Additional experiments
We illustrate the success rate (%) comparison between MOBILE, MOPO and Ours (BECAUSE) in the Unlock environments with six evaluation settings. We run experiments with 10 random seeds and report the mean and 95% confidence interval with t-testing. We can see some improvements of MOBILE over MOPO under some OOD settings, yet the gap between MOBILE and our methods is still significant.
| Env | MOPO | MOBILE | Ours | Env | MOPO | MOBILE | Ours |
|---|---|---|---|---|---|---|---|
| Unlock-I-R | 21.5(1.9) | 15.9(1.0) | 32.7(2.8) | Unlock-O-R | 16.6 (1.3) | 12.8(0.8) | 27.6(2.0) |
| Unlock-I-M | 84.8(5.1) | 72.4(1.7) | 98.0(4.9) | Unlock-O-M | 39.5(4.7) | 40.7(1.8) | 68.8(1.5) |
| Unlock-I-E | 88.8(4.6) | 78.3(1.2) | 97.4(1.0) | Unlock-O-E | 39.9(4.4) | 45.6(2.1) | 82.1(6.5) |
We experiment on RGB images instead of vector observation of Unlock, and compare our method with two of our baselines, ICIL (model-free) and IFactor (model-based). We run experiments with 10 random seeds and report the mean success rate (%) and its 95% confidence interval with t-testing. All the methods have performance decay compared to the vector state setting, yet our method can still prevail under visual inputs:
| Env | ICIL | IFactor | Ours | Env | ICIL | IFactor | Ours |
|---|---|---|---|---|---|---|---|
| Unlock-I-R | 0.8(0.8) | 4.3(1.1) | 15.7(3.3) | Unlock-O-R | 1.5(1.8) | 4.7(1.6) | 5.9(0.9) |
| Unlock-I-M | 5.3(2.0) | 30.2(4.1) | 62.0(4.6) | Unlock-O-M | 8.6(4.2) | 15.4(2.4) | 71.6(9.1) |
| Unlock-I-E | 8.7(3.4) | 34.0(4.8) | 63.7(3.9) | Unlock-O-E | 17.1(4.2) | 16.7(3.1) | 73.6(19.5) |
In addition to the above general response, we also illustrate some tables that discuss related work, additional experiment details and new illustration examples in the one-page supplementary material.
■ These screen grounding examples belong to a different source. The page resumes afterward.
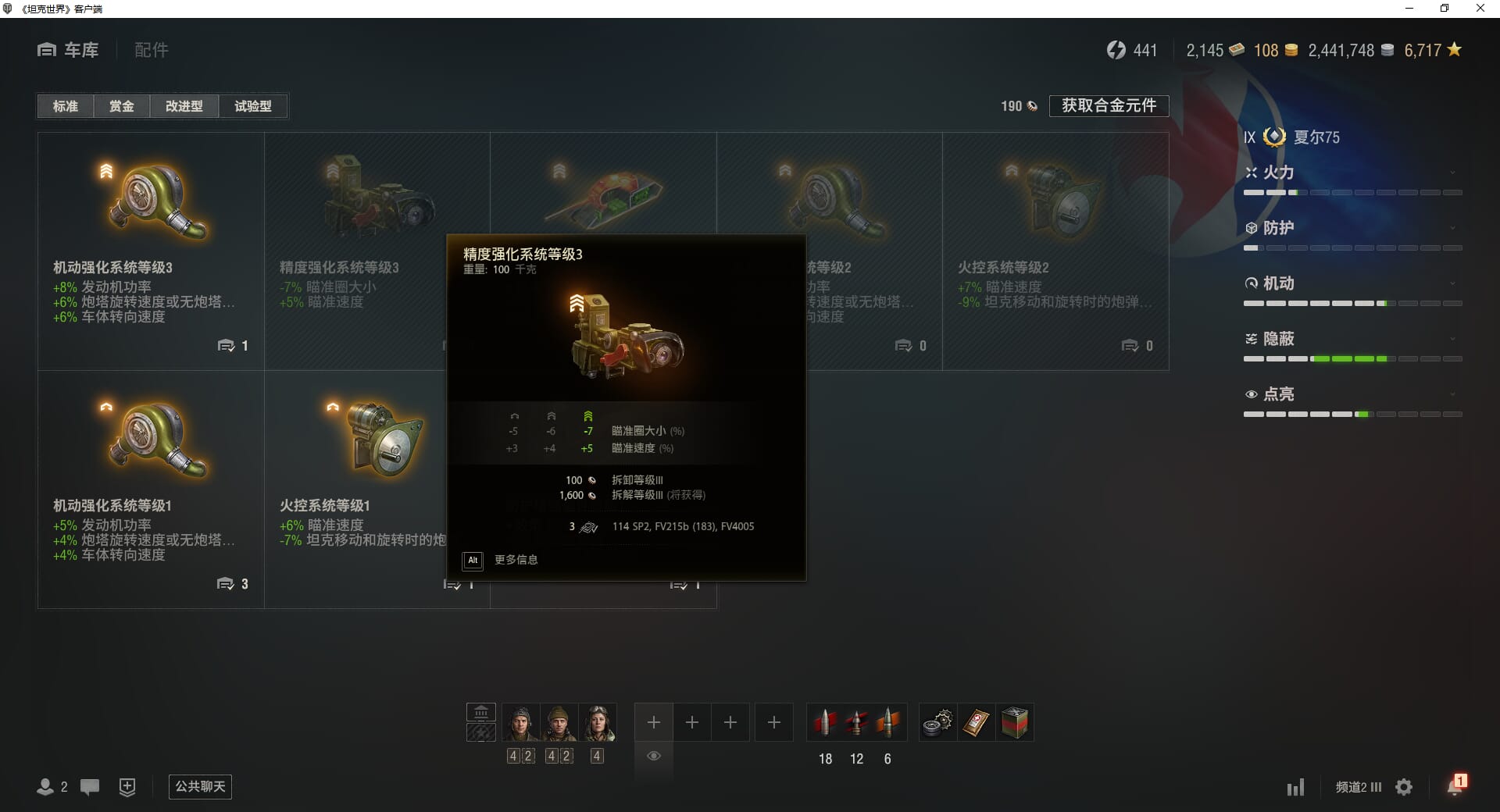
Task: Select the first ammunition shell slot
Action: coord(825,723)
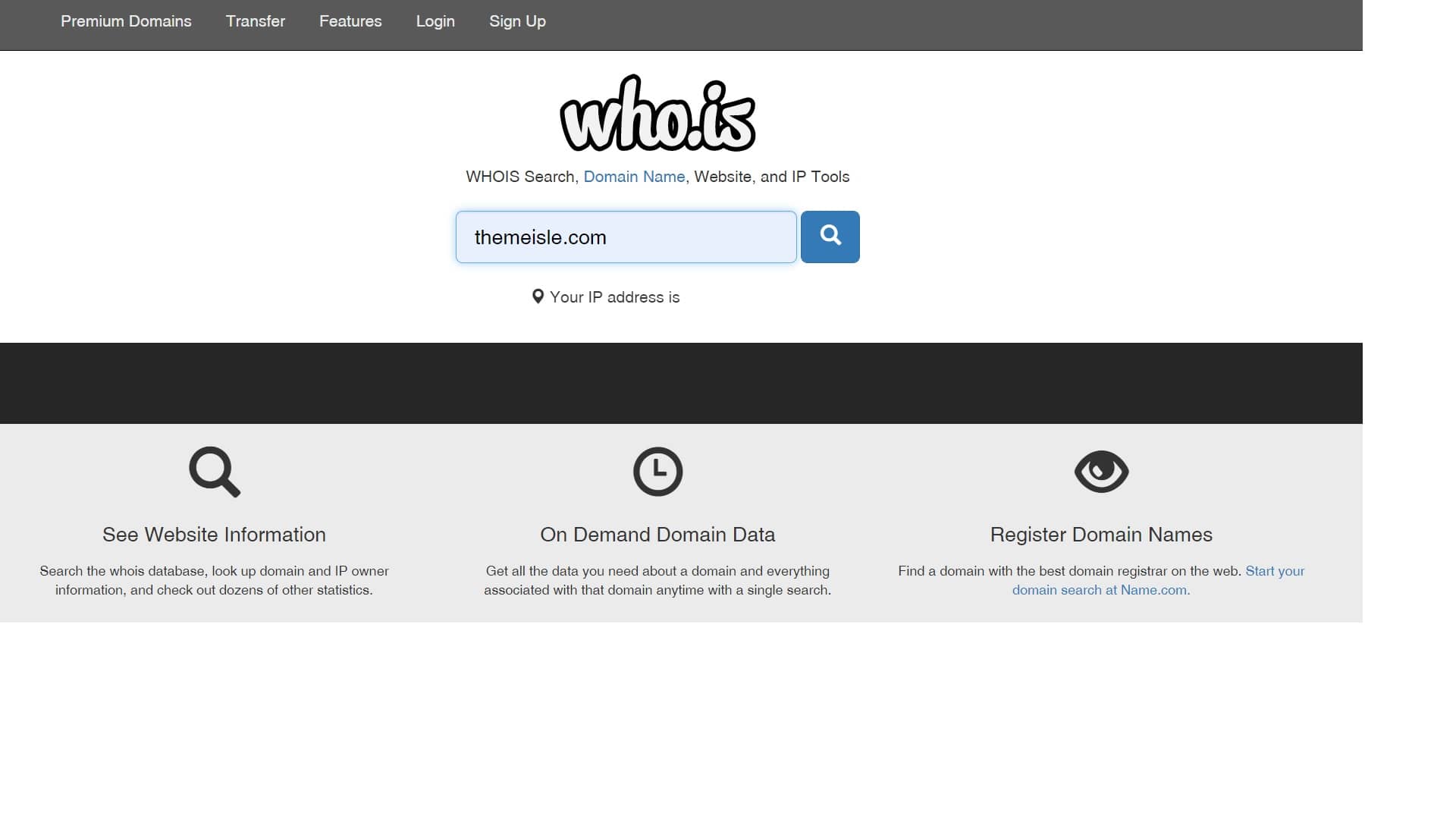The width and height of the screenshot is (1456, 819).
Task: Open the Premium Domains menu item
Action: point(126,21)
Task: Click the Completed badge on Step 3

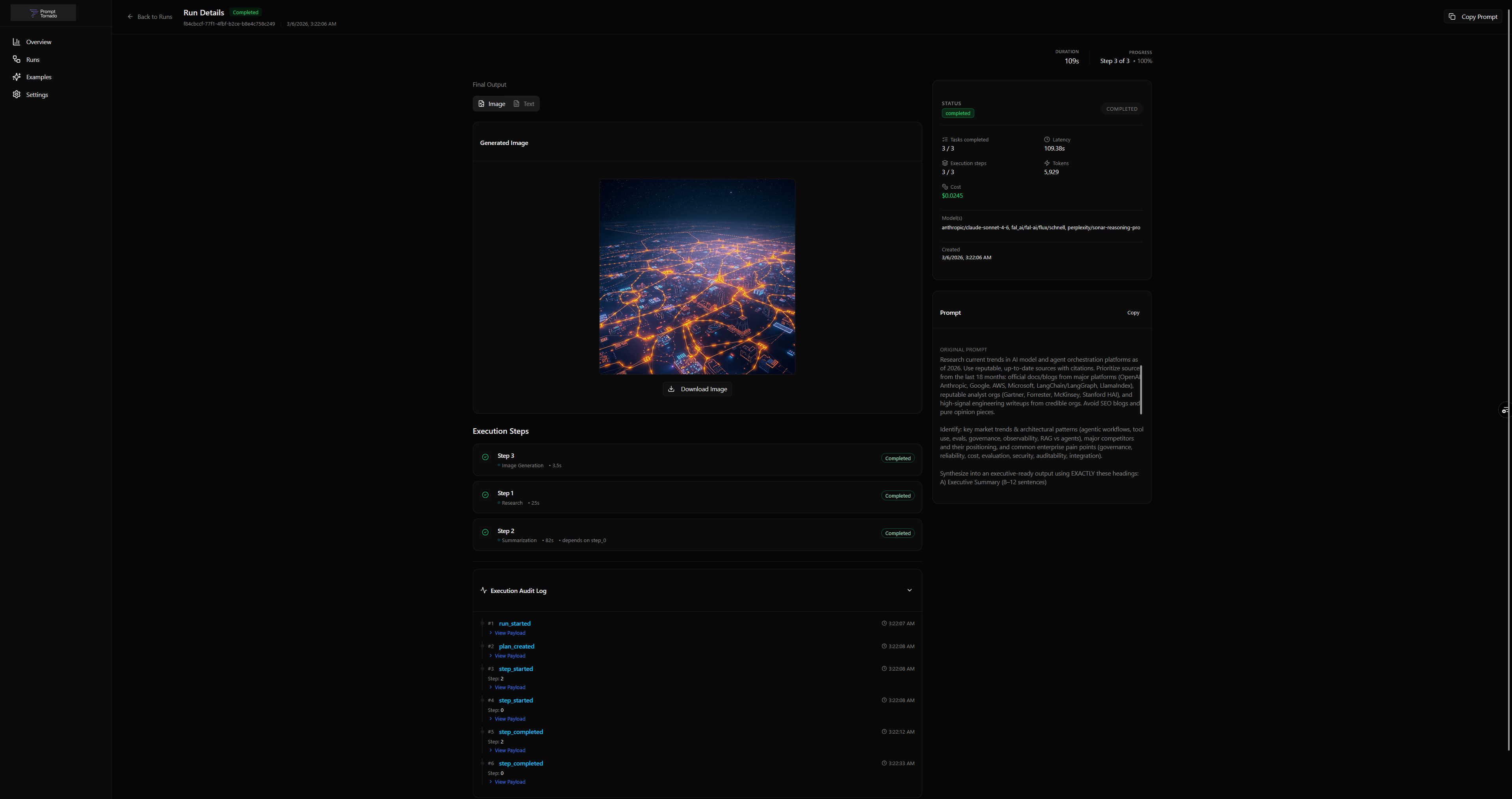Action: pos(897,458)
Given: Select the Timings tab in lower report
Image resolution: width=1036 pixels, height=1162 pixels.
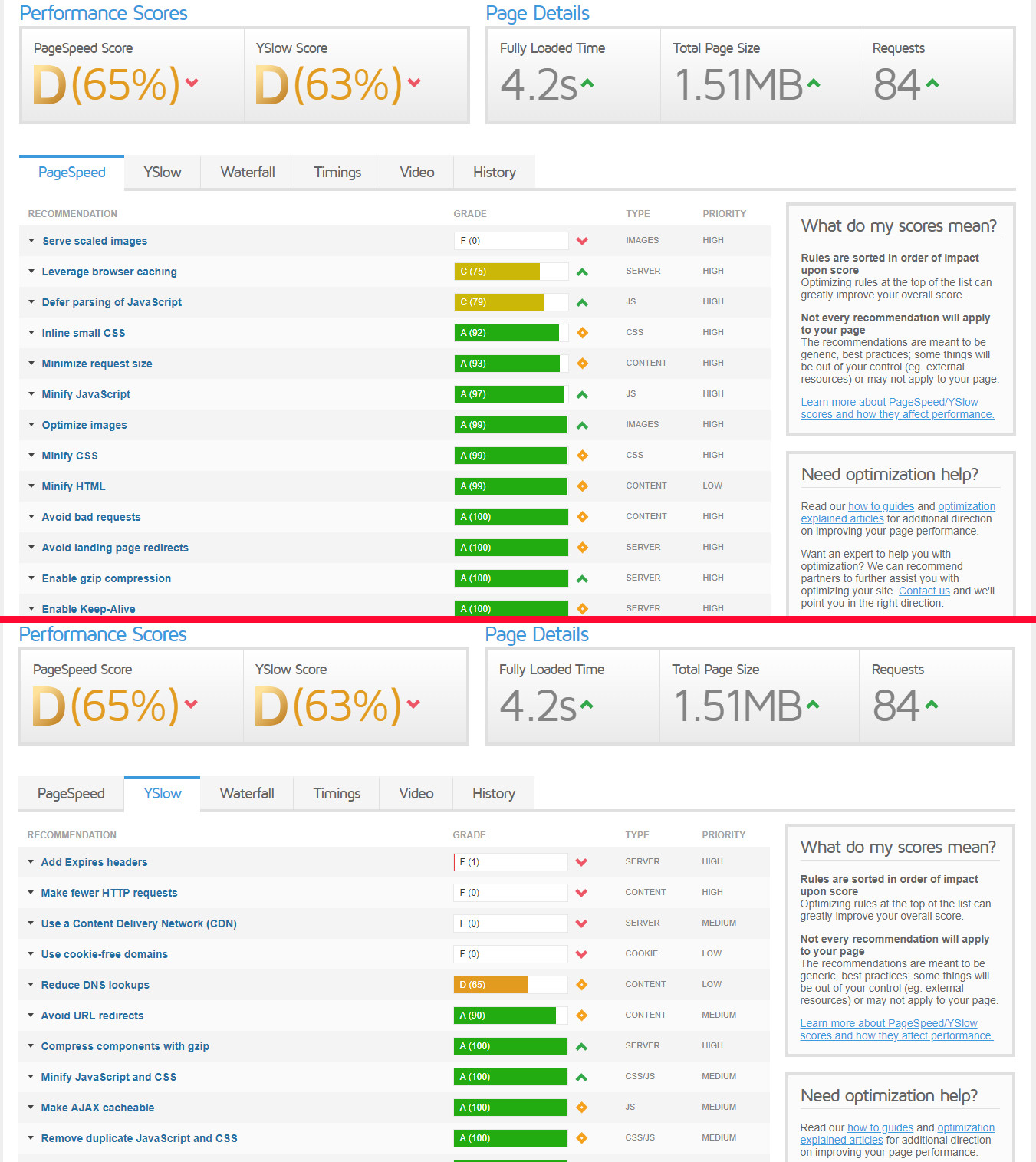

This paper studies the objective mismatch in offline model-based RL between learning the transition dynamics and the optimal policy of the MDP. Improving one objective does not necessarily improve the other in practice. It hypothesizes the disconnection is caused by the spurious correlations and proposes to solve the problem with a bilinear causal representation.
Pros
- Most reviewers consider the paper is well written and easy to follow
- The method is well motivated and the proposed method is technically sound
- Thorough theoretical analysis
- Experiments and ablation study show the benefit of the proposed method
Cons
- Multiple reviewers were concerned on the assumption of invariant caual graph and bilinear causal structure. The authors provided detailed discussion on its applicability in real problems.
- Reviewer aSxm pointed out some missing related work, which authors have provided additional disucssion.
- Reviewer ne9G was concerned of a lack of experiments with stronger baselines. The authors provided more experiments accordingly.
- Reviewer 8enR is concerned of the use of term "world model" that led to a lengthy discussion. While there's still disagreement on whether its appropriate to use "world model", it does not impact the core contribution of the this submission.
I would strongly encourage the authors to incorporate their additional remarks and clarification in the rebuttal in their final response. Please also make a clear definition of the "world model" or dynamics model, if they decide to rename it to, in the revision to avoid ambiguities from the literature.